Exercise instructions – Can you retype every record below exactly as written?

Records shown –
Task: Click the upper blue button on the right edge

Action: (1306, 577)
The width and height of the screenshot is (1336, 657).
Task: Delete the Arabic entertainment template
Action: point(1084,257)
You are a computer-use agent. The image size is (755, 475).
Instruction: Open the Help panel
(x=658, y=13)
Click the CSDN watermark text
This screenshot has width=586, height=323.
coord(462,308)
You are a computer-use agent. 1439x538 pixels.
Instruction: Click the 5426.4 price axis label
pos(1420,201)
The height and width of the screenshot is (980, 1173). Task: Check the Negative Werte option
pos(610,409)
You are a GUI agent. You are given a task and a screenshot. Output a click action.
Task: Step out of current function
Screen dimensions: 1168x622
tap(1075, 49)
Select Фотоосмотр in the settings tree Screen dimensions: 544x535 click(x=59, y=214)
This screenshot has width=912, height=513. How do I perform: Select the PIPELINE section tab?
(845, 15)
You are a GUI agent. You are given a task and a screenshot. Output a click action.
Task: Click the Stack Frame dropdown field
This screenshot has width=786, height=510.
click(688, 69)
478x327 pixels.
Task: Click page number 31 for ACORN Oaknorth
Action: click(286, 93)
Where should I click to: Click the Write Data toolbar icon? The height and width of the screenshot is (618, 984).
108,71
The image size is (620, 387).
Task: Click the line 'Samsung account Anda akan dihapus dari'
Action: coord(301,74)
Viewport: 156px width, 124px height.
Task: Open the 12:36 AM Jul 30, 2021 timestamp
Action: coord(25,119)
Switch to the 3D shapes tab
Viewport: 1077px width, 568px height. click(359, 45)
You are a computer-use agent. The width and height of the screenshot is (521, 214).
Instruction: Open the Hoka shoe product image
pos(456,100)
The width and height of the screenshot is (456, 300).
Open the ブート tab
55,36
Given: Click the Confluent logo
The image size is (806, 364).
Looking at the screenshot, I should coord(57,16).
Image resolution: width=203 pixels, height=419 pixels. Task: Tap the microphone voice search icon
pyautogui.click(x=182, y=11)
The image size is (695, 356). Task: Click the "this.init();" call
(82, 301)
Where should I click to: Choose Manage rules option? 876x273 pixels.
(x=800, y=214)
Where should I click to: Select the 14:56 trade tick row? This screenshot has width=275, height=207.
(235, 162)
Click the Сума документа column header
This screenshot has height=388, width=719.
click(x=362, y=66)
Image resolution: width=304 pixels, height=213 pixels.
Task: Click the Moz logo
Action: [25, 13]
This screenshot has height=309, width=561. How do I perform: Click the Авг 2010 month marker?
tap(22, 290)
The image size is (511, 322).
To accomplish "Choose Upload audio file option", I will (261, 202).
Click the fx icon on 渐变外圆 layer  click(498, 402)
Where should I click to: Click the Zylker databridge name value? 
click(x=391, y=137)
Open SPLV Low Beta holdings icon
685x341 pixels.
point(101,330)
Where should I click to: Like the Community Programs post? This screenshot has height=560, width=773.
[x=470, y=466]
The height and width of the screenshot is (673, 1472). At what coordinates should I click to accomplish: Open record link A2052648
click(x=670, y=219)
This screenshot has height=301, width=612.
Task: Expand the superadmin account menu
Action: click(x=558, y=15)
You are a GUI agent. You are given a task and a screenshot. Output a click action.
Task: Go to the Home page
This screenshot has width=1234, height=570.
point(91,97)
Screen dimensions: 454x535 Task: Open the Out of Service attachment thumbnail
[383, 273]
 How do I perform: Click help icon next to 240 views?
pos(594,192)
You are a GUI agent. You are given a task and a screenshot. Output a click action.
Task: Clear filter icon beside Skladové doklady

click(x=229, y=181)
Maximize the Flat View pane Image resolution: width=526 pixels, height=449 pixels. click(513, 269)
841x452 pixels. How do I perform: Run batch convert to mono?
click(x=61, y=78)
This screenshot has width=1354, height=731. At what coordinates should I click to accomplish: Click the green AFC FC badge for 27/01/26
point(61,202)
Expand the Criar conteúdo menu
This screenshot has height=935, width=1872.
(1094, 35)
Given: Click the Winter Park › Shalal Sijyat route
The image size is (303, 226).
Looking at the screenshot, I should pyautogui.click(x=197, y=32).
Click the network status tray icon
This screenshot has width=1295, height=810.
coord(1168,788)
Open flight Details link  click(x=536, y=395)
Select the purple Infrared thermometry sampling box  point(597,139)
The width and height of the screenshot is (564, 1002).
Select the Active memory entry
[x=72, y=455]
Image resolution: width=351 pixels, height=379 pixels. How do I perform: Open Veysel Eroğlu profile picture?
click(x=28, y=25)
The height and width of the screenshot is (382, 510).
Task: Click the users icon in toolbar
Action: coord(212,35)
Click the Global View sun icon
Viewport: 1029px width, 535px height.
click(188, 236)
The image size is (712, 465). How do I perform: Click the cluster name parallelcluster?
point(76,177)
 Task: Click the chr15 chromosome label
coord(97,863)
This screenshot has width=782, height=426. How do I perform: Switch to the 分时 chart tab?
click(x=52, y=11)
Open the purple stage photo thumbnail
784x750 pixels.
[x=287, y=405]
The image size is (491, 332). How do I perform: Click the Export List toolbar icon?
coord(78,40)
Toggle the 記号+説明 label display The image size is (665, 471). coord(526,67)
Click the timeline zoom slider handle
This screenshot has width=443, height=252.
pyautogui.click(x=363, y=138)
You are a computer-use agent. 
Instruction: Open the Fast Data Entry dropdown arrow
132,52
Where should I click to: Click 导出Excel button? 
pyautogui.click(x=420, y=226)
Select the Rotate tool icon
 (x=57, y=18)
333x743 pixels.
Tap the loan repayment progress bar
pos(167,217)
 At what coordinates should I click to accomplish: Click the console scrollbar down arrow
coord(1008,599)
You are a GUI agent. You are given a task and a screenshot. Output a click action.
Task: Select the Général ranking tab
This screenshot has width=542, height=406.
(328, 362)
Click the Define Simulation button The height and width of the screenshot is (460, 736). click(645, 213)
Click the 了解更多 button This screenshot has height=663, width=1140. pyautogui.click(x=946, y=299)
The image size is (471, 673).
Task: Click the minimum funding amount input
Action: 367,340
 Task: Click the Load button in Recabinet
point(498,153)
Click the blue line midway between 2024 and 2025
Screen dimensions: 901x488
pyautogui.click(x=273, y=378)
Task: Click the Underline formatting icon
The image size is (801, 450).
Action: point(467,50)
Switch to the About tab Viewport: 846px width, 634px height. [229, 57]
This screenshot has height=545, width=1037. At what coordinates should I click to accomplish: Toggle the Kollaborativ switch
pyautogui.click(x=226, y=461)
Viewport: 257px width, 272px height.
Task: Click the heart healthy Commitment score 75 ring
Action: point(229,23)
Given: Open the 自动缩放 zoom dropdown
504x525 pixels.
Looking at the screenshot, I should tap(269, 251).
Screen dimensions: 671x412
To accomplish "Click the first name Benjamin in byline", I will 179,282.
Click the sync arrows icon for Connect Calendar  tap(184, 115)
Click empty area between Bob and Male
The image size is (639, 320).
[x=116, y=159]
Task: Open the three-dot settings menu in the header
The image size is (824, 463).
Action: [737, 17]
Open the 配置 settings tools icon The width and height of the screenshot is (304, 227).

Written response –
Task: Click the upper blue button on the right edge

Action: (1306, 577)
The width and height of the screenshot is (1336, 657).
Task: Delete the Arabic entertainment template
Action: point(1084,257)
You are a computer-use agent. The image size is (755, 475).
Instruction: Open the Help panel
(x=658, y=13)
Click the CSDN watermark text
This screenshot has width=586, height=323.
coord(462,308)
You are a computer-use agent. 1439x538 pixels.
Instruction: Click the 5426.4 price axis label
pos(1420,201)
The height and width of the screenshot is (980, 1173). Task: Check the Negative Werte option
pos(610,409)
You are a GUI agent. You are given a task and a screenshot. Output a click action.
Task: Step out of current function
Screen dimensions: 1168x622
tap(1075, 49)
Select Фотоосмотр in the settings tree Screen dimensions: 544x535 click(x=59, y=214)
This screenshot has width=912, height=513. How do I perform: Select the PIPELINE section tab?
(845, 15)
You are a GUI agent. You are given a task and a screenshot. Output a click action.
Task: Click the Stack Frame dropdown field
This screenshot has width=786, height=510.
click(688, 69)
478x327 pixels.
Task: Click page number 31 for ACORN Oaknorth
Action: click(286, 93)
Where should I click to: Click the Write Data toolbar icon? The height and width of the screenshot is (618, 984).
108,71
The image size is (620, 387).
Task: Click the line 'Samsung account Anda akan dihapus dari'
Action: coord(301,74)
Viewport: 156px width, 124px height.
Task: Open the 12:36 AM Jul 30, 2021 timestamp
Action: coord(25,119)
Switch to the 3D shapes tab
Viewport: 1077px width, 568px height. click(359, 45)
You are a computer-use agent. The width and height of the screenshot is (521, 214).
Instruction: Open the Hoka shoe product image
pos(456,100)
The width and height of the screenshot is (456, 300).
Open the ブート tab
55,36
Given: Click the Confluent logo
The image size is (806, 364).
Looking at the screenshot, I should coord(57,16).
Image resolution: width=203 pixels, height=419 pixels. Task: Tap the microphone voice search icon
pyautogui.click(x=182, y=11)
The image size is (695, 356). Task: Click the "this.init();" call
(82, 301)
Where should I click to: Choose Manage rules option? 876x273 pixels.
(x=800, y=214)
Where should I click to: Select the 14:56 trade tick row? This screenshot has width=275, height=207.
(235, 162)
Click the Сума документа column header
This screenshot has height=388, width=719.
click(x=362, y=66)
Image resolution: width=304 pixels, height=213 pixels.
Task: Click the Moz logo
Action: [25, 13]
This screenshot has height=309, width=561. How do I perform: Click the Авг 2010 month marker?
tap(22, 290)
The image size is (511, 322).
To accomplish "Choose Upload audio file option", I will (261, 202).
Click the fx icon on 渐变外圆 layer  click(498, 402)
Where should I click to: Click the Zylker databridge name value? 
click(x=391, y=137)
Open SPLV Low Beta holdings icon
685x341 pixels.
point(101,330)
Where should I click to: Like the Community Programs post? This screenshot has height=560, width=773.
[x=470, y=466]
The height and width of the screenshot is (673, 1472). At what coordinates should I click to accomplish: Open record link A2052648
click(x=670, y=219)
This screenshot has height=301, width=612.
Task: Expand the superadmin account menu
Action: click(x=558, y=15)
You are a GUI agent. You are given a task and a screenshot. Output a click action.
Task: Go to the Home page
This screenshot has width=1234, height=570.
point(91,97)
Screen dimensions: 454x535 Task: Open the Out of Service attachment thumbnail
[383, 273]
 How do I perform: Click help icon next to 240 views?
pos(594,192)
You are a GUI agent. You are given a task and a screenshot. Output a click action.
Task: Clear filter icon beside Skladové doklady

click(x=229, y=181)
Maximize the Flat View pane Image resolution: width=526 pixels, height=449 pixels. click(513, 269)
841x452 pixels. How do I perform: Run batch convert to mono?
click(x=61, y=78)
This screenshot has width=1354, height=731. At what coordinates should I click to accomplish: Click the green AFC FC badge for 27/01/26
point(61,202)
Expand the Criar conteúdo menu
This screenshot has height=935, width=1872.
(1094, 35)
Given: Click the Winter Park › Shalal Sijyat route
The image size is (303, 226).
Looking at the screenshot, I should pyautogui.click(x=197, y=32).
Click the network status tray icon
This screenshot has width=1295, height=810.
coord(1168,788)
Open flight Details link  click(x=536, y=395)
Select the purple Infrared thermometry sampling box  point(597,139)
The width and height of the screenshot is (564, 1002).
Select the Active memory entry
[x=72, y=455]
Image resolution: width=351 pixels, height=379 pixels. How do I perform: Open Veysel Eroğlu profile picture?
click(x=28, y=25)
The height and width of the screenshot is (382, 510).
Task: Click the users icon in toolbar
Action: coord(212,35)
Click the Global View sun icon
Viewport: 1029px width, 535px height.
click(188, 236)
The image size is (712, 465). How do I perform: Click the cluster name parallelcluster?
point(76,177)
 Task: Click the chr15 chromosome label
coord(97,863)
This screenshot has width=782, height=426. How do I perform: Switch to the 分时 chart tab?
click(x=52, y=11)
Open the purple stage photo thumbnail
784x750 pixels.
[x=287, y=405]
The image size is (491, 332). How do I perform: Click the Export List toolbar icon?
coord(78,40)
Toggle the 記号+説明 label display The image size is (665, 471). coord(526,67)
Click the timeline zoom slider handle
This screenshot has width=443, height=252.
pyautogui.click(x=363, y=138)
You are a computer-use agent. 
Instruction: Open the Fast Data Entry dropdown arrow
132,52
Where should I click to: Click 导出Excel button? 
pyautogui.click(x=420, y=226)
Select the Rotate tool icon
 (x=57, y=18)
333x743 pixels.
Tap the loan repayment progress bar
pos(167,217)
 At what coordinates should I click to accomplish: Click the console scrollbar down arrow
coord(1008,599)
You are a GUI agent. You are given a task and a screenshot. Output a click action.
Task: Select the Général ranking tab
This screenshot has width=542, height=406.
(328, 362)
Click the Define Simulation button The height and width of the screenshot is (460, 736). click(645, 213)
Click the 了解更多 button This screenshot has height=663, width=1140. pyautogui.click(x=946, y=299)
The image size is (471, 673).
Task: Click the minimum funding amount input
Action: 367,340
 Task: Click the Load button in Recabinet
point(498,153)
Click the blue line midway between 2024 and 2025
Screen dimensions: 901x488
pyautogui.click(x=273, y=378)
Task: Click the Underline formatting icon
The image size is (801, 450).
Action: point(467,50)
Switch to the About tab Viewport: 846px width, 634px height. [229, 57]
This screenshot has height=545, width=1037. At what coordinates should I click to accomplish: Toggle the Kollaborativ switch
pyautogui.click(x=226, y=461)
Viewport: 257px width, 272px height.
Task: Click the heart healthy Commitment score 75 ring
Action: point(229,23)
Given: Open the 自动缩放 zoom dropdown
504x525 pixels.
Looking at the screenshot, I should tap(269, 251).
Screen dimensions: 671x412
To accomplish "Click the first name Benjamin in byline", I will 179,282.
Click the sync arrows icon for Connect Calendar  tap(184, 115)
Click empty area between Bob and Male
The image size is (639, 320).
[x=116, y=159]
Task: Open the three-dot settings menu in the header
The image size is (824, 463).
Action: [737, 17]
Open the 配置 settings tools icon The width and height of the screenshot is (304, 227).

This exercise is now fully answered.